Staying Under the “Big Tent” of Soteriology

While I am not a Calvinist, I have a number of friends and family members who are.  This helps give me what I believe is a balanced perspective regarding the current debate over soteriology in the SBC, which is revolving around the recently released “A Statement of the Traditional Southern Baptist Understanding of the Doctrine of Salvation.” 

 I actually almost signed the statement the first time I read it, but decided against it, for reasons I will delineate below.  I will say that I personally agree with much of it.  And I do believe that it generally reflects the “majority”/”traditional” SBC position – that held by most pastors and most of the laypeople in the Southern Baptist Convention today.  Certainly I know one could define “traditional” as dating back to the Calvinism of Boyce and others in the 1800’s.  But I am defining “traditional” here as what most of us have known for the last couple of generations of SBC life.  I think the Statement fairly accurately represents that view.

*AVAILABLE DATA*:
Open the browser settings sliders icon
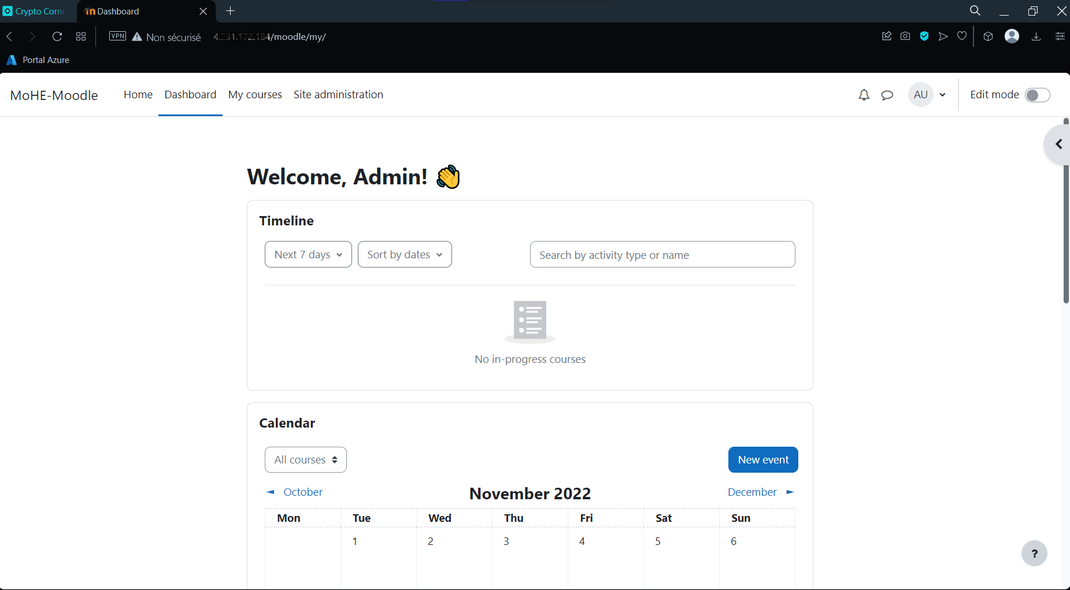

*PROBLEMS AND TASKS*:
1) In the soteriology essay, what did the writer almost do on first reading the statement?
2) From the soteriology essay, extract the passage starting with "I actually almost" and going on through "represents that view.".
The lines are separate material, unrelated to the soteriology essay.

*FINAL ANSWERS*:
1) The writer almost signed the statement.

2)
I actually almost signed the statement the first time I read it, but decided against it, for reasons I will delineate below.  I will say that I personally agree with much of it.  And I do believe that it generally reflects the “majority”/”traditional” SBC position – that held by most pastors and most of the laypeople in the Southern Baptist Convention today.  Certainly I know one could define “traditional” as dating back to the Calvinism of Boyce and others in the 1800’s.  But I am defining “traditional” here as what most of us have known for the last couple of generations of SBC life.  I think the Statement fairly accurately represents that view.